__TEXT SEGMENT__
━━━━━━

# anyone else find it physically impossible to start homework?



## boosh (Sep 4, 2009)

ok, so this problem has been getting worse for me. tonight i've done it again. it's nearly 11 o'clock, and i've got an essay (it's already a week late), an A2 sized observation drawing for art, a French comprehension, and a series of detailed drawings of designs for d.t. all to do for tomorrow. 

it feels like nothing can make me start my work, the thought of it fills me with extreme anxiety so i end up leaving it. the time i spend not doing the work is not enjoyable either, because i'm constantly feeling guilty about not doing the work by procrastinating, but i can't bring myself to start it. 

i've been told endless crap by this woman at school who does learning support who says it's my laziness, and i have to start it sooner and that 'i've got my life in my hands' and 'it's down to you to change it'. i know that, it just won't work if you're completely lacking in motivation and feel depressed.... :no


----------



## Cerberios (Nov 8, 2010)

... That's kind of BS saying that it's just laziness ...
Social Anxiety is a bit more complex then _just_ being _lazy_, >xD I think I would have raged inside if someone told me that !!

I dunno about you but if I was in your situation I would FORCE myself into writing some totally half-*** rough copies to show the teacher some work... Not to be empty handed when she asks for something.

Then I'd take whatever crap was being thrown my way like a good girl, nod my head, stay quiet and be remorseful as I get penalized and then maybe they'd extend it for a few more days then expecting the good copy...
Scribble out the bare minimum of ideas pertaining to the topic and leave it at that ?

You need your sleep as well.


----------



## boosh (Sep 4, 2009)

yeah thanks, i'm going to try and start it now. if i'm going to try and do all of my work then i'll probably be up all night, and i've promised myself countless times i wouldn't do this to myself again...
:|
lol


----------



## LALoner (Dec 3, 2008)

━━━━━━

__TO-DO LIST__
1. In the forum thread about starting homework, what size does the first poster give for the art observation drawing?
2. Continue the forum thread about being unable to start homework from the point where it stops.

__COLLECTED MATERIAL__
━━━━━━

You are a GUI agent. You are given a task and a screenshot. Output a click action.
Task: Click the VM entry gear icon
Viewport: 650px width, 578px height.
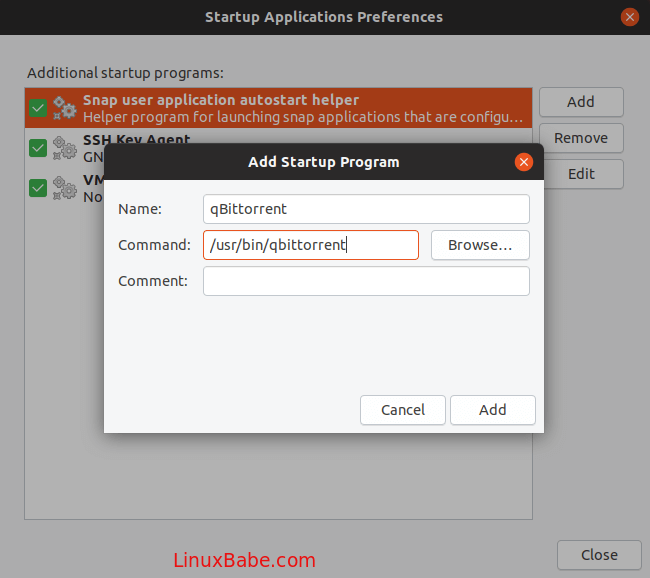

━━━━━━

__RESULTS IN ORDER__
1. A2

2.
I used to be like this when I was in school. I think it must be related to how unhappy I was at the time because it was at its worst when my parents forced me to go to Catholic school, which was a nightmare beyond words. Grad school was the happiest time for me and thats when I had the most regular work habits. I think when I'm unhappy I protect myself by spacing out, daydreaming and stuff and practical things bring you back to painful reality.


----------



## Cerberios (Nov 8, 2010)

Similar; went to a Catholic Grad school. Was fun, lenient, whatevs ~
And then I entered a Catholic high school , freshmen year.
My grade nine experience completely destroyed me, my anxiety exploded every which way =______=

In times like this, having SA, I don't think people will ever feel up for homework... It's just a matter of addressing this problem to the teachers and taking your time. Good luck Boosh, strength to you and your homework !!


----------



## cresentmoon (Oct 28, 2010)

YES!!! Right now I'm supposed to write two articles for this newspaper in and I can't think of anything to write.... Also I have a unit test tomorrow that I was supposed to review for.


----------



## kid a (Aug 26, 2010)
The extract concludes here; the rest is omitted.